You’d assume that being worth $103 billion (£80.8 billion) would mean that all of the niggling professional regrets that you otherwise carry around with you would be sandblasted away.

Apparently not, though. Bill Gates is still fairly upset about his “greatest mistake ever”, though admittedly his ‘greatest mistake ever’ is probably of a greater magnitude and carries more importance to the world at large than your ‘greatest mistake ever’. Specifically, Gates is gutted that Microsoft missed out on the chance to make a phone platform to challenge Apple when it had the chance.

You know, in the software world, in particular for platforms, these are winner-take-all markets,” Gates explained at an event in San Francisco where he was interviewed by Eventbrite founder Julia Hartz, according to TechCrunch. “The greatest mistake ever is whatever mismanagement I engaged in that caused Microsoft not to be what Android is, [so] Android is the standard non-Apple phone form platform.
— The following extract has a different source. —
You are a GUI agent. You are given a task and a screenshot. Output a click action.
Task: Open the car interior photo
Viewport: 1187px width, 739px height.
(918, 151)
That was a natural thing for Microsoft to win.

“It really is winner-takes-all. If you’re there with half as many apps or 90 per cent as many apps, you’re on your way to complete doom. There’s room for exactly one non-Apple operating system, and what’s that worth? $400 billion that would be transferred from company G [Google] to company M [Microsoft].”

As you see, this is a different order of magnitude to accidentally Slacking your line manager about how much you hate your line manager. This one could have reshaped the entirety of tech and society around it entirely.

“We are a leading company. If we got that one right, we would be the company,” Gates went on, slightly ominously. “But oh well.”